ASSIGNMENT: Drop the pictures and repeat exactly from the "Task: Click the eBay logo" line down to the last line of the entries below.

Screenshot grounding data:
________________________________________
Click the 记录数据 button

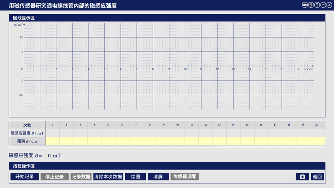[x=81, y=177]
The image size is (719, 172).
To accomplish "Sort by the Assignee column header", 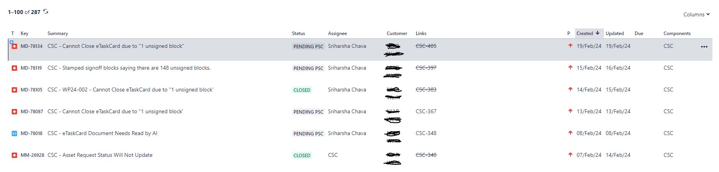I will 337,33.
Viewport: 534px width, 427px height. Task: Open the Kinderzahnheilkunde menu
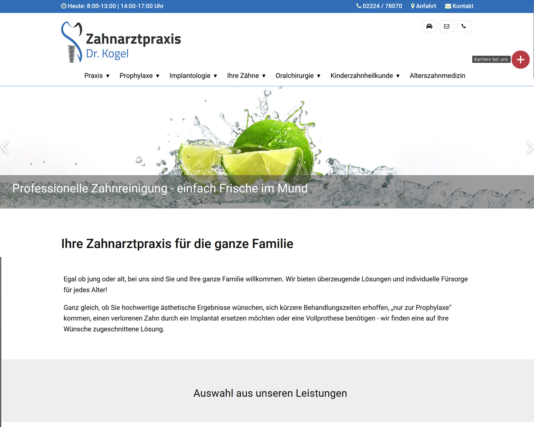coord(365,75)
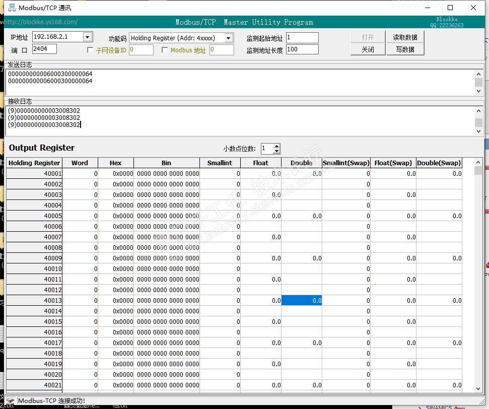Open the IP地址 dropdown list
The height and width of the screenshot is (409, 489).
(88, 37)
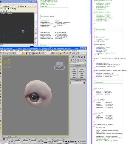Select the Geometry category icon

[x=71, y=60]
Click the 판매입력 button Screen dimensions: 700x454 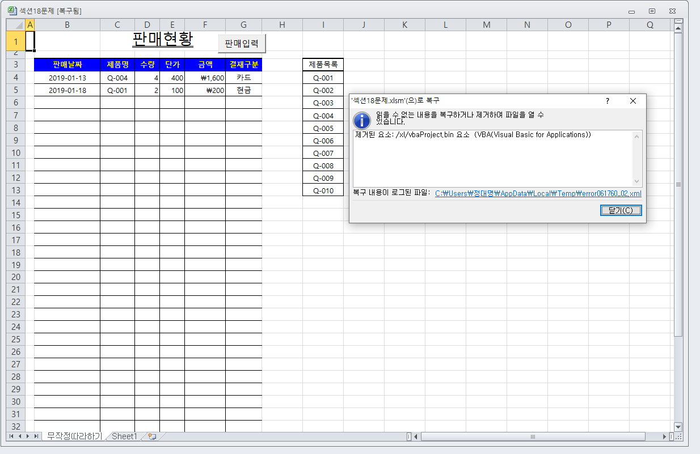click(x=242, y=43)
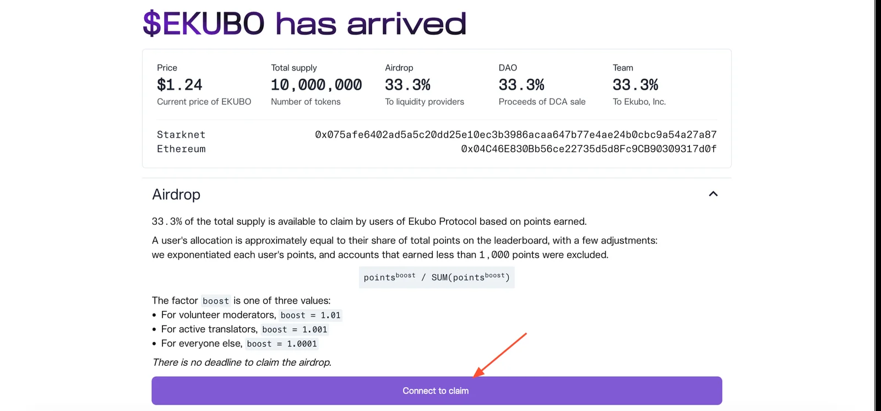Click the boost = 1.0001 code snippet
Screen dimensions: 881x411
[282, 344]
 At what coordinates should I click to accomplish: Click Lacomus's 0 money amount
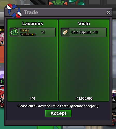34,99
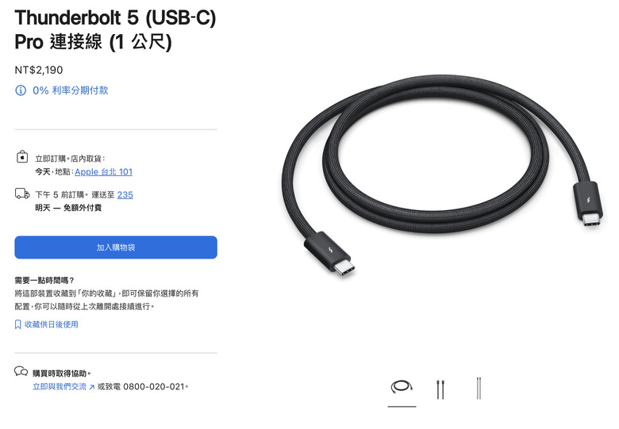Click the info icon beside 0% 利率分期付款
The height and width of the screenshot is (429, 619).
tap(21, 90)
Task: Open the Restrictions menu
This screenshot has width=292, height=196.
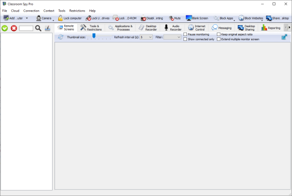Action: (77, 10)
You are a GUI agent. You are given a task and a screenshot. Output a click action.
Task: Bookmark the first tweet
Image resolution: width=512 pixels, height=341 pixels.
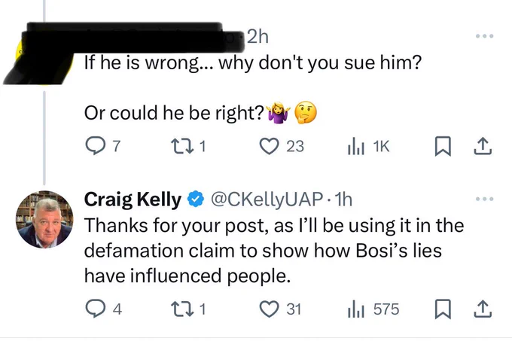[443, 146]
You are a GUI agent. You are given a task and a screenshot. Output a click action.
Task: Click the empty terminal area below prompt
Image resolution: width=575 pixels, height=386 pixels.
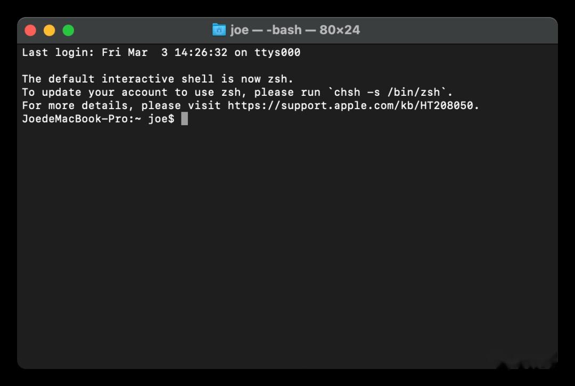pyautogui.click(x=288, y=240)

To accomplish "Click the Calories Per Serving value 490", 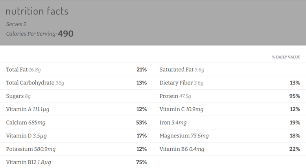I will click(x=66, y=34).
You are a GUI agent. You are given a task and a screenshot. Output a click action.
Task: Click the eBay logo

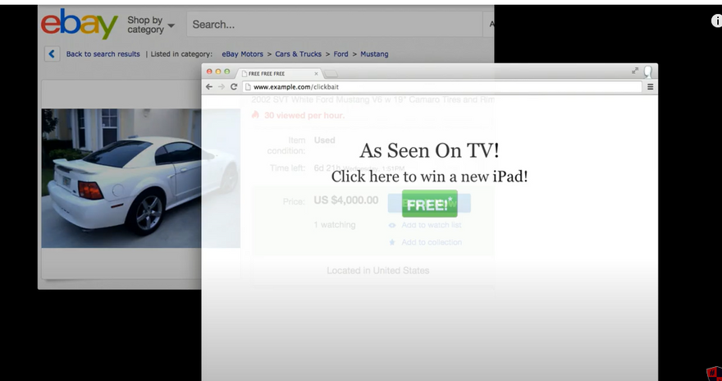pyautogui.click(x=80, y=25)
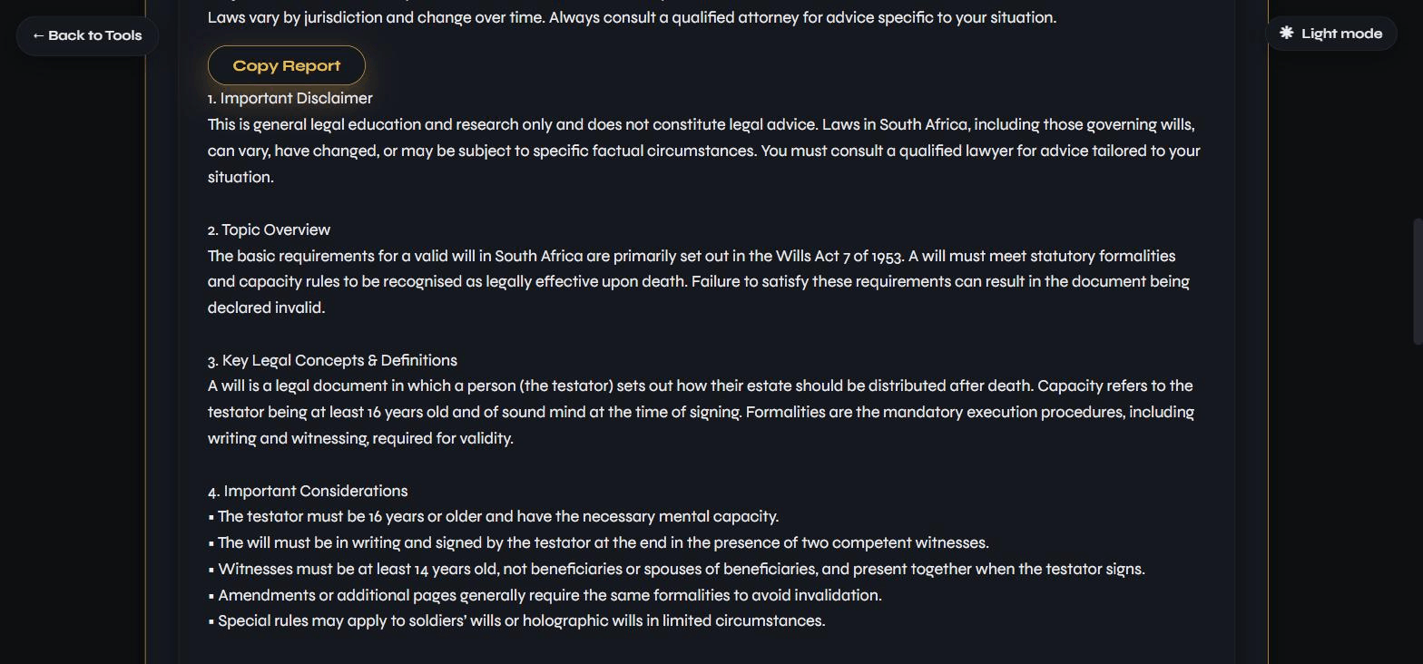Click the '2. Topic Overview' heading
This screenshot has height=664, width=1423.
pyautogui.click(x=269, y=229)
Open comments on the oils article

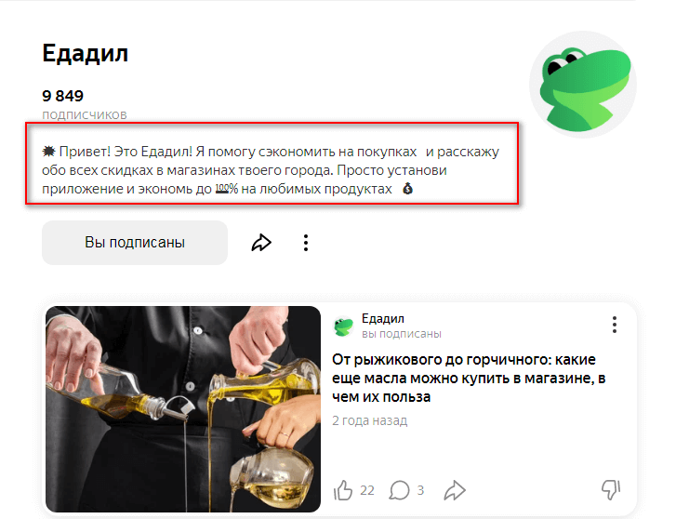pyautogui.click(x=399, y=490)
________________________________________
RESPONSE TO THIS TASK:
Task: Click the eBay logo

pyautogui.click(x=80, y=25)
Click the '2. Topic Overview' heading
This screenshot has height=664, width=1423.
pyautogui.click(x=269, y=229)
Open comments on the oils article

pyautogui.click(x=399, y=490)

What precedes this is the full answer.